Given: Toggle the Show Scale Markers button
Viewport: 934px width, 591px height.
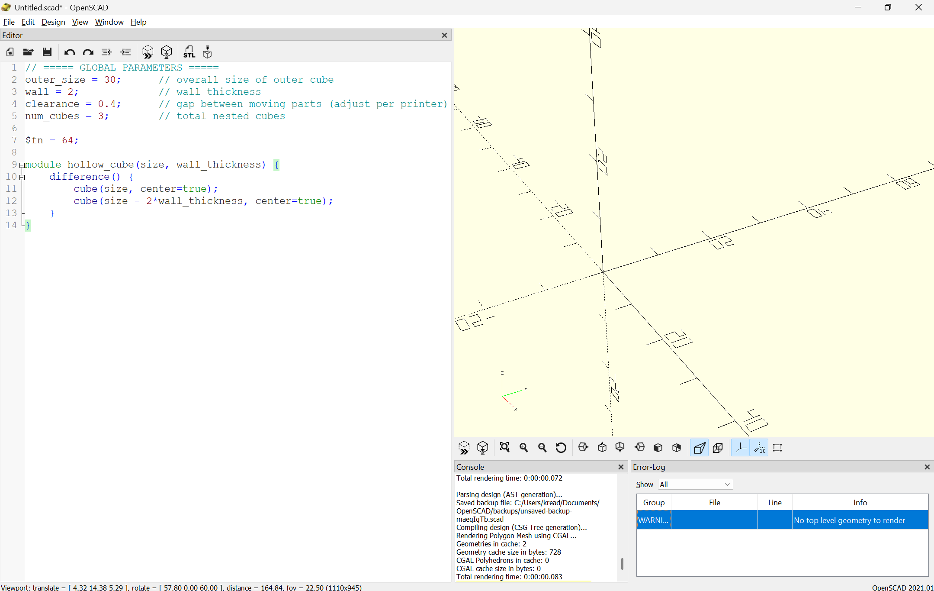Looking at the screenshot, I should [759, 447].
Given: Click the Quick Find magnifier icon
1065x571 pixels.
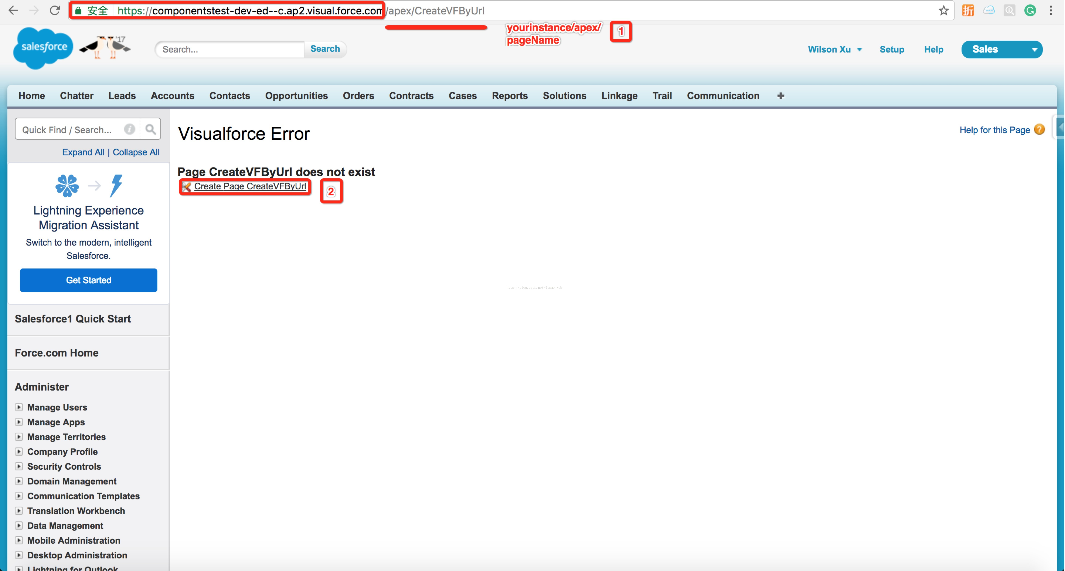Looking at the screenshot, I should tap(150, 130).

---

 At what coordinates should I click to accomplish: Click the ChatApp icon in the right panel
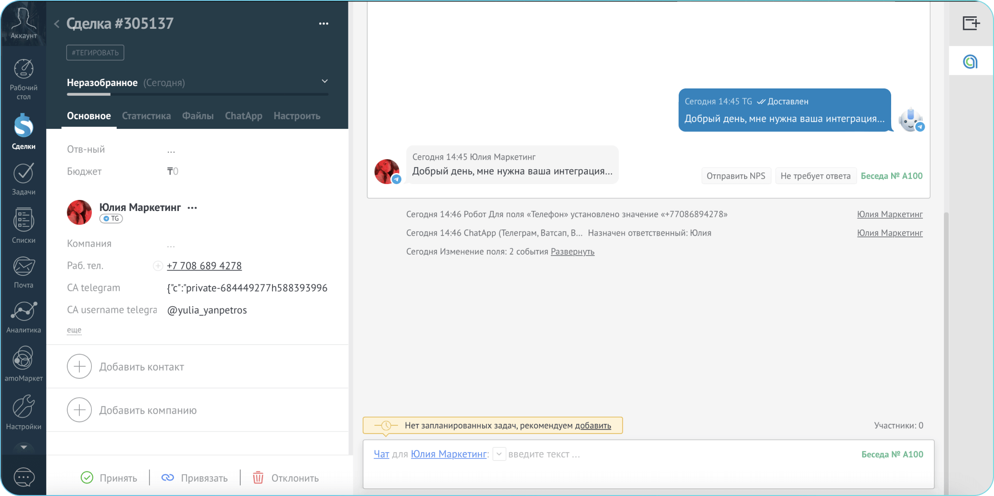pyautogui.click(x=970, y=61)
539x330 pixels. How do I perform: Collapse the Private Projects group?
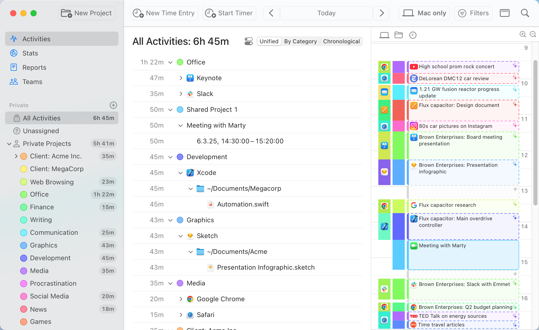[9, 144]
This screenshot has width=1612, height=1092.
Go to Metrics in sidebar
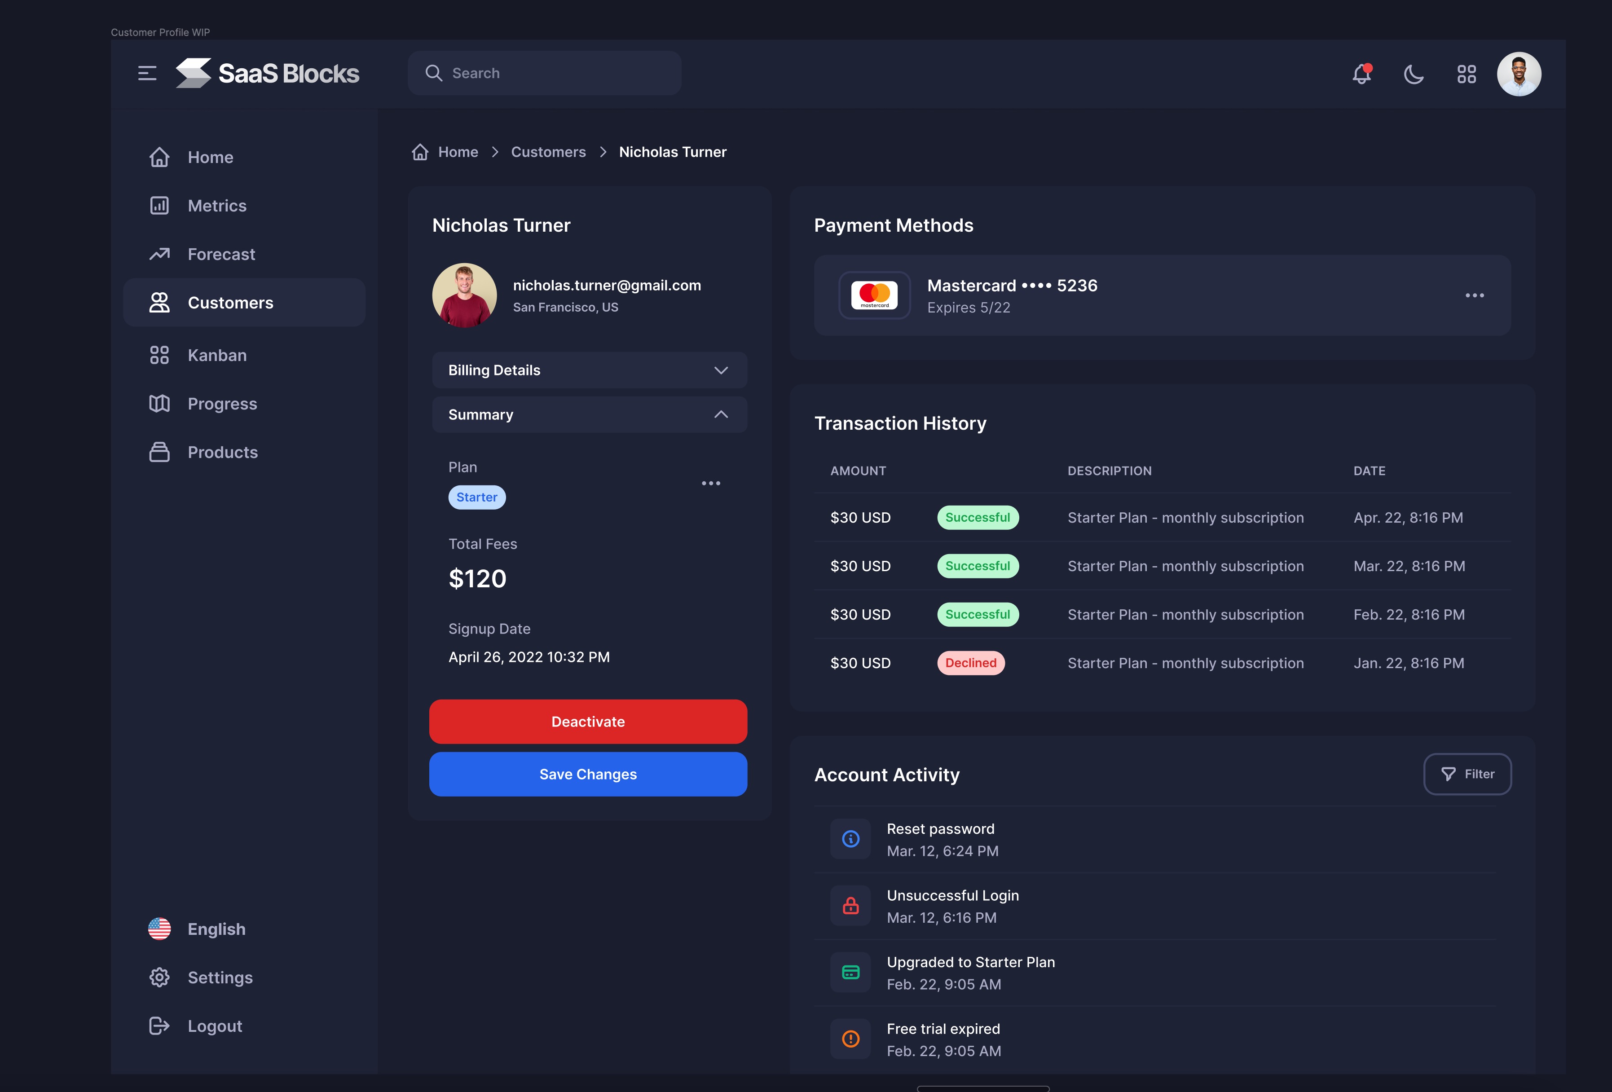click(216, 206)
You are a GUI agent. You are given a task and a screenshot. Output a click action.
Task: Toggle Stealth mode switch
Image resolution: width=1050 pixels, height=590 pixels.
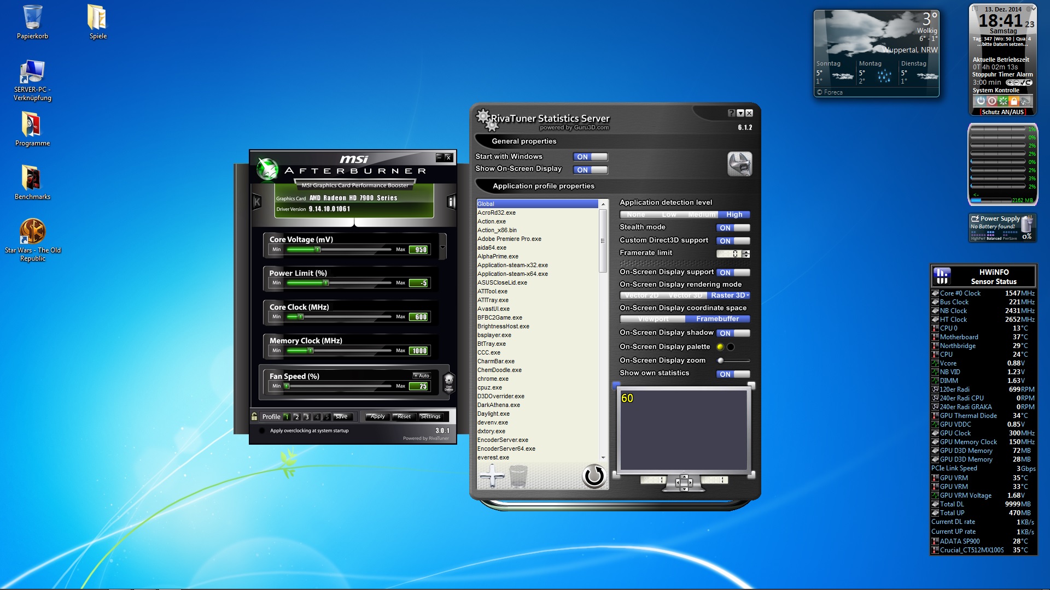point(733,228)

---

- _WHAT YOU ARE ASKED TO DO_: The answer must be all the lines above that hold the word "Toggle".

- _EXPECTED OUTPUT_:
Given: Toggle the Show Scale Markers button
Task: Toggle Stealth mode switch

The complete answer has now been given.